半路挺进市委督导组,郑铁桥要分些心对付和应付,中午的酒得到大解放。他冠冕堂皇地辞退了丁渊明分派的陪酒任务,许了个小愿,晚上请丁领导吃特色玩意儿。丁渊明打趣郑铁桥哪里是请他,纯粹为了讨好焦主任才吃驴三件,他单身吃了那些玩意儿无处交代。郑铁桥也调侃着回应,无处交代就交代给自己吧。

下午的汇报没有正式材料,郑铁桥手持笔记本即兴发言。看着像即兴发言,其实郑铁桥也精心罗列了汇报提纲。郑铁桥的口语化汇报,既生动具体又很会忽悠,督导组听得认真而感兴趣,宋组长不时地打破沙锅问到底,完全陷入郑铁桥卖关子的布局里。

郑铁桥的口头汇报十分成功,自然得到宋组长高度的评价,竟然抬升到全市的最高度进行评价。宋组长当场责成县委办整理汇报材料,以信息简报的形式上报,市委办准备转发督察专刊。这种实打实的汇报及工作经验,就要在全市大面积推广。

宋组长总结表扬的大筐话,郑铁桥只记住有限的几句,但他必须大讲特讲客气话,这并非简单地重复过去常用的官话,而是表明对上级领导的态度。态度决定认识高度,态度表达不到位,容易引发领导的多虑症,郑铁桥特别感谢了发专刊的事。

但郑铁桥更明白这样的事实,仅凭一纸表面文章,给他带不来多少政治实惠。弄巧成拙的话,说不定烧香引出小鬼们来取经,市里相关部门顺着专刊来挖掘典型经验,他光接待就应酬不完,哪有精力继续深化创新工作。

汇报完招商引资面上工作,郑铁桥带着督导组到九里屯实地考察,共同感受城中村改造项目的大手笔。
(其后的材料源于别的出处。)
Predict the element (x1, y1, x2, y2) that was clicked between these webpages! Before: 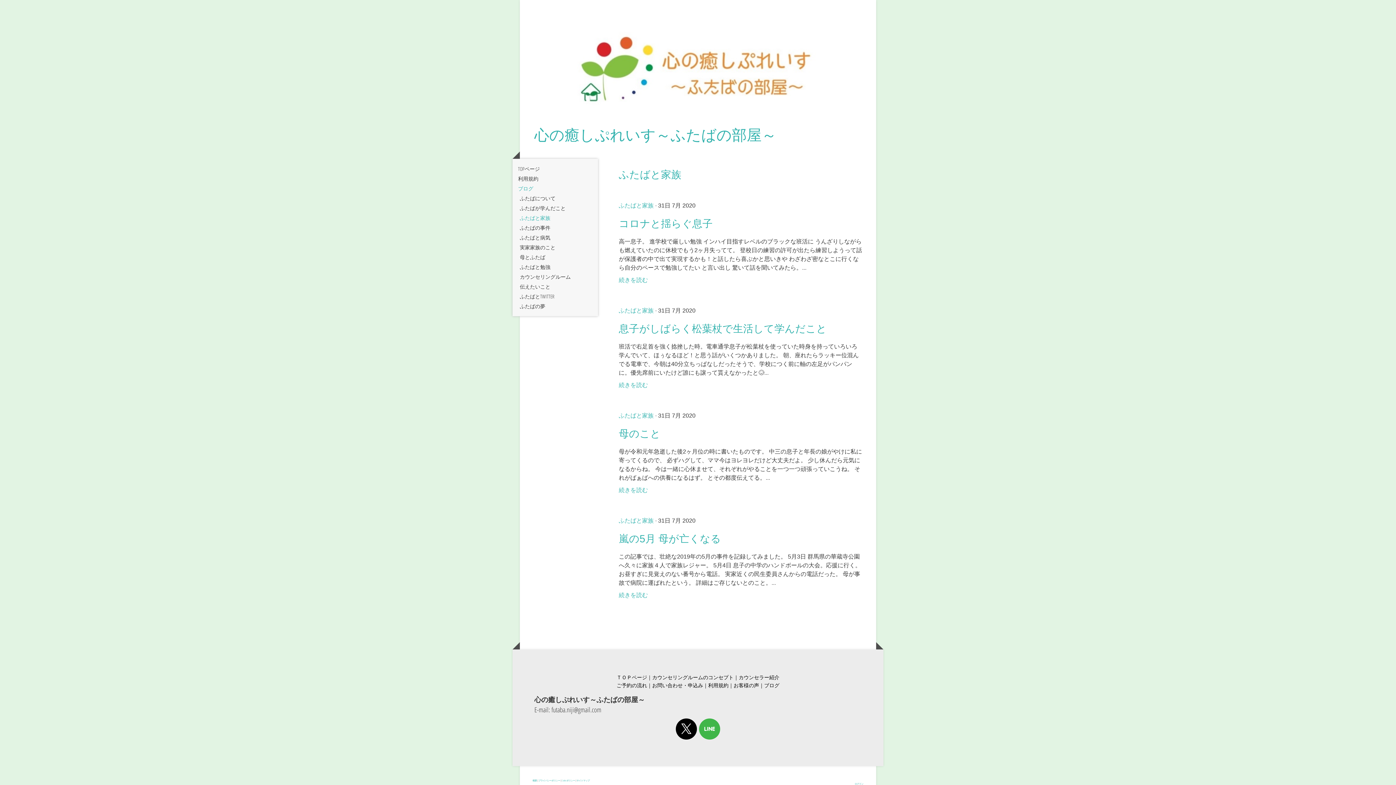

仅此一项财政能够增收几千万,肯定不是大风刮来的。

孤零零的几户人家坚强地充当钉子户,郑铁桥心里吃紧,嘴里却讲解得特别轻松,他信誓旦旦地告诉督导组,五天后开发商就可以进场了。宋组长又是一番赞美和感叹,有限地上纲上线推崇郑铁桥,典型的帽子扣下来,郑铁桥想摘掉已经做不了主,戴着它比孙猴子的紧箍咒还难受。

马副书记指挥着拆老荣军的房子,老荣军难以割舍的情绪写在脸上,眼里分明含着泪花。宋组长问老荣军对城中村改造的看法,老荣军很讲政治地回答好啊,平房换高楼旧貌变新颜多好啊,全托镇政府的福。宋组长感慨老荣军的评价,老百姓的声音最真实,他对树城关镇这个典型,越发感到信心百倍。

晚饭由城关镇安排,这样的好处是转嫁招待负担,县委领导可灵活出席,陪吃正常不陪喝也有理由。但是王日龄和常委主任李商急准时出席。虽然郑铁桥做东,真正的东道主变成了县委书记。因为坐着职务高的领导陪酒,郑铁桥的表现比较消极,该敬的酒绝对夸张地敬到位,可敬可不敬的酒选择逃避,没必要敬的叔伯酒彻底绝缘。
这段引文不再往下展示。